Internationale Arbeit

Bild: Benjamin Nolte

Viele aktuelle Probleme können wir in Schleswig-Holstein nicht im Alleingang lösen, sondern nur in Zusammenarbeit mit unseren internationalen Partnerinnen und Partnern. Eine werteorientierte zukunftsgerichtete internationale Politik ist mir besonders wichtig.

Große gesellschaftliche Aufgaben lassen sich nicht im Kleinen lösen. Wir wollen ein Vorbild für grenzüberschreitende Zusammenarbeit sein. Nur so bewältigen wir Herausforderungen wie den Klimaschutz, die Digitalisierung oder die Bekämpfung der Corona-Pandemie.

Wir verstehen den Ostseeraum als Megaregion. Viele junge Volkswirtschaften voller Innovation gehören zu den Anrainerstaaten des Ostseeraums, mit denen wir intensiv zusammenarbeiten wollen. Wir werden uns aktiver in internationale Foren, wie z.B. das STRING-Netzwerk einbringen, um unsere Interessen gemeinsam mit anderen Akteuren besser abzustimmen.

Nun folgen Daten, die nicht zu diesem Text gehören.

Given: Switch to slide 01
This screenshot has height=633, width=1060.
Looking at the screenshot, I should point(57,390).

Wir setzen uns für eine stärkere Internationalisierung von Hochschulen ein. Ein Auslandssemester, ein Studium im Ausland oder der Austausch in der Forschung sind wahnsinnig gewinnbringende Aktionen, mit denen ein besseres Verständnis für- und untereinander vorangetrieben wird. Um diese offene Haltung zu fördern, werden wir mehr englischsprachige Studiengänge etablieren und bestehende Strukturen, wie z.B. die Kooperation zwischen der Europa-Universität Flensburg und der Syddansk Universitet Sønderborg, stärken.

Meeresschutz geht nur international. Unsere Ostsee ist ein empfindliches und absolut schützenswertes Gut, dass wir bewahren müssen. Daran hängt nicht nur die Zukunft unseres Planeten, sondern auch Branchen wie Tourismus oder die Fischerei. Wir werden einen Masterplan Förde entwickeln, bei dem die Fördegesundheit im Mittelpunkt steht.

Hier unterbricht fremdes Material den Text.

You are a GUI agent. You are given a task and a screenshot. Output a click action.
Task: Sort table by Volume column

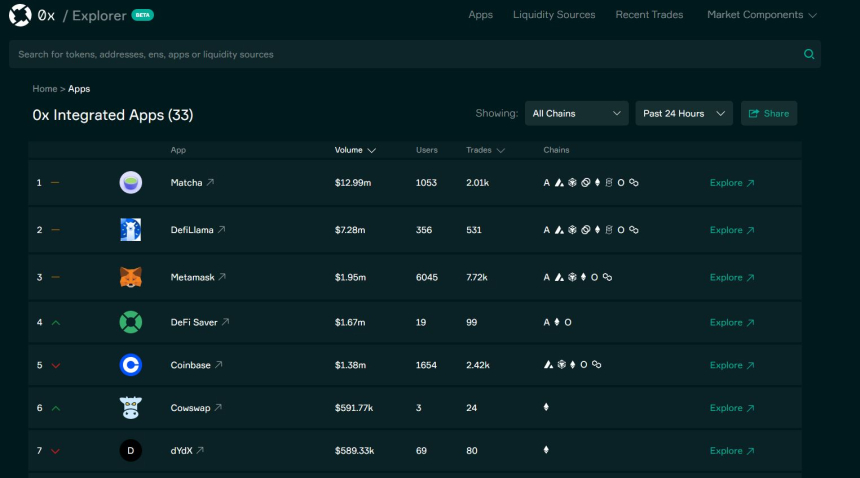(x=354, y=150)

Dänemark ist unser wichtigster Partner. Nicht nur historisch ist Dänemark mit unserer Region tief verwurzelt. Aus diesem Grund wollen wir die grenzüberschreitende Zusammenarbeit weiter vertiefen. Wir intensivieren die Zusammenarbeit in den Feldern Gesundheitsversorgung, Sicherheit, Kultur & Sprache, Umwelt, Wirtschaft, Bildung, Verkehr und Tourismus. Dadurch stärken wir unser Grenzland immens, arbeiten ressourcenschonender und kommen unserer Vision von der grenzenlosen Grenzlandregion ein Stück näher.

Wir stehen an der Seite der Minderheiten. Ob dänische oder friesische Minderheit, Sinti und Roma oder die deutsche Minderheit in Nordschleswig – wir wollen die kulturelle Vielfalt bewahren und begreifen unsere Unterschiede als Stärke. Minderheiten sind Mittler und Botschafter unserer Vielfalt und verdienen unsere Unterstützung. Unter anderem bekennen wir uns dazu, dass dänische Schule öffentliche Schulen sind, die selbstverständlich vollen Zugang zu alle Förderprogrammen des Bundes und des Landes haben sollen. Klar ist für uns: Minderheitenpolitik ist immer auch Friedenspolitik.